INFORMATION PROVIDED ->
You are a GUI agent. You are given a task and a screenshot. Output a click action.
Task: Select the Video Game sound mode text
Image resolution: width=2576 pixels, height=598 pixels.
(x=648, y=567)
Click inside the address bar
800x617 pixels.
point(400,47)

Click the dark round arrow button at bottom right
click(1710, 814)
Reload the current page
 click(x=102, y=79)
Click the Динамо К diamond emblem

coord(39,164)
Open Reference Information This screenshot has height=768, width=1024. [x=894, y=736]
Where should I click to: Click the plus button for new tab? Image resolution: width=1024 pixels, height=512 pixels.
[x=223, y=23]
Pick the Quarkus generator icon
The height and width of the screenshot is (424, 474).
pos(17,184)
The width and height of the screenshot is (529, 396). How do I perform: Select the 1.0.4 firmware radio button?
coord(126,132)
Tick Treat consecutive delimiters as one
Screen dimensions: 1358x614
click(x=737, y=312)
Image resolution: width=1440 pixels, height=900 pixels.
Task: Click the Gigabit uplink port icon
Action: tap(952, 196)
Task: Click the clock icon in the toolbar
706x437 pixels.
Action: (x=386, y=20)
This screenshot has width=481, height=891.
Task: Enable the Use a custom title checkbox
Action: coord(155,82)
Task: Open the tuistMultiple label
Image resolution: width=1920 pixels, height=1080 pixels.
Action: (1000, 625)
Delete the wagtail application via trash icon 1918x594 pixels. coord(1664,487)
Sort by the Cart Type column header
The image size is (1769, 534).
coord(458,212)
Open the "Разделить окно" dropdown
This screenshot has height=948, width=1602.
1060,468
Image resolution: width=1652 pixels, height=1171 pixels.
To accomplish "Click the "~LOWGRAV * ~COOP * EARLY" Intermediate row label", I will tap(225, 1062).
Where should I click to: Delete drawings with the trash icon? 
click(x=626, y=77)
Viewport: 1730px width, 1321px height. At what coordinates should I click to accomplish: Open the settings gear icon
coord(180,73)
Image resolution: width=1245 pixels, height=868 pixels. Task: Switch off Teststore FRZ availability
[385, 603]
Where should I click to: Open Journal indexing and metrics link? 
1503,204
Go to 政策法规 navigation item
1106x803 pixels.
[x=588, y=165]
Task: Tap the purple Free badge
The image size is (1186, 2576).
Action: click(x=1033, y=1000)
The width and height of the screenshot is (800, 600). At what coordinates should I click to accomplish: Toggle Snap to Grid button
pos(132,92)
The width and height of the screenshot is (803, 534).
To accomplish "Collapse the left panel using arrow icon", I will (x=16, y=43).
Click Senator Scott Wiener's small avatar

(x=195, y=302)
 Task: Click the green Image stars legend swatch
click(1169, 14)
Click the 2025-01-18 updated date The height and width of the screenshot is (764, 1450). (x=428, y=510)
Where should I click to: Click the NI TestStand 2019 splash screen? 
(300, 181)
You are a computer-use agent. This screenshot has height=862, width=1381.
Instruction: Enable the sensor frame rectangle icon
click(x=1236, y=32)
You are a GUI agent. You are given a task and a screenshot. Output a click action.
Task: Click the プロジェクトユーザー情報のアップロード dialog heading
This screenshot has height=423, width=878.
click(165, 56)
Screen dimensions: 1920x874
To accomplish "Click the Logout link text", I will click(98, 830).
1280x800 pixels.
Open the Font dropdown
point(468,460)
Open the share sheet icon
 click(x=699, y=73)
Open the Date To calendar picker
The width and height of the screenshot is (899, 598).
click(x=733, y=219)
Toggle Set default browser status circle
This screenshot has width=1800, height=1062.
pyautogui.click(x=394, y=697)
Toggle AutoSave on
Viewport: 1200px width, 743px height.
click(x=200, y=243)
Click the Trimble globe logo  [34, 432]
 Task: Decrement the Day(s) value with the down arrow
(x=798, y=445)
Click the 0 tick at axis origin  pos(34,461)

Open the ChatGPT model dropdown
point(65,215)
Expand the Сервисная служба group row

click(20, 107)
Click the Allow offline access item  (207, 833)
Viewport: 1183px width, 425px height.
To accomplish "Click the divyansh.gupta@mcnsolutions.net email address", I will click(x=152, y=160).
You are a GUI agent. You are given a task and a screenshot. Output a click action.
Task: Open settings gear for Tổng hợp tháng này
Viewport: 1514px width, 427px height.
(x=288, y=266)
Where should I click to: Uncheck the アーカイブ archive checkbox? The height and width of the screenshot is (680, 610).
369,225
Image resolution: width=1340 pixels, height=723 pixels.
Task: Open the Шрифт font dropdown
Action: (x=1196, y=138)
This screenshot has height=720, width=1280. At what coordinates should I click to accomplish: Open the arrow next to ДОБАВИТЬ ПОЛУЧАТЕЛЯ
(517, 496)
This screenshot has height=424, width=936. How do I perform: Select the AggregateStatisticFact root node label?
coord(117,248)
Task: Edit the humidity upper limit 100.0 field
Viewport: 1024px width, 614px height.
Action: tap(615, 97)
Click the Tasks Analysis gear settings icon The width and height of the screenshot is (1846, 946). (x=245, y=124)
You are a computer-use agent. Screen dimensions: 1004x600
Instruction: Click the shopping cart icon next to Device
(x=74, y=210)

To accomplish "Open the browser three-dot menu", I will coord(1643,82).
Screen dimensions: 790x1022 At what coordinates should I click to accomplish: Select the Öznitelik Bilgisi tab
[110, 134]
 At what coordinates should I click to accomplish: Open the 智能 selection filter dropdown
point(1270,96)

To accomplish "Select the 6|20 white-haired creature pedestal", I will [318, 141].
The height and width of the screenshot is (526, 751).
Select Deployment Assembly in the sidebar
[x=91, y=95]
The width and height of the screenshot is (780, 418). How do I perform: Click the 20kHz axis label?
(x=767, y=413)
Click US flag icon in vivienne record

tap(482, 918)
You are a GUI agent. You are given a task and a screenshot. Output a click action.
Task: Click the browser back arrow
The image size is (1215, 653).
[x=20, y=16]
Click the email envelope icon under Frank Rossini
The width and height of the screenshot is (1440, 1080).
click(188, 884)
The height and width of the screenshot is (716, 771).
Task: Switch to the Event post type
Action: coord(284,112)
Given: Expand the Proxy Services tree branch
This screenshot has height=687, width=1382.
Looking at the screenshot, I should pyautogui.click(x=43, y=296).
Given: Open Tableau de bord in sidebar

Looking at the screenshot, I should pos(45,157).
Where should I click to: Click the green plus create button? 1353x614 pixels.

ACTIVITY -> Copy every line of the listing containing the string "browser".

FINAL ANSWER ->
Toggle Set default browser status circle
To accomplish "Open the browser three-dot menu", I will coord(1643,82).
Task: Click the browser back arrow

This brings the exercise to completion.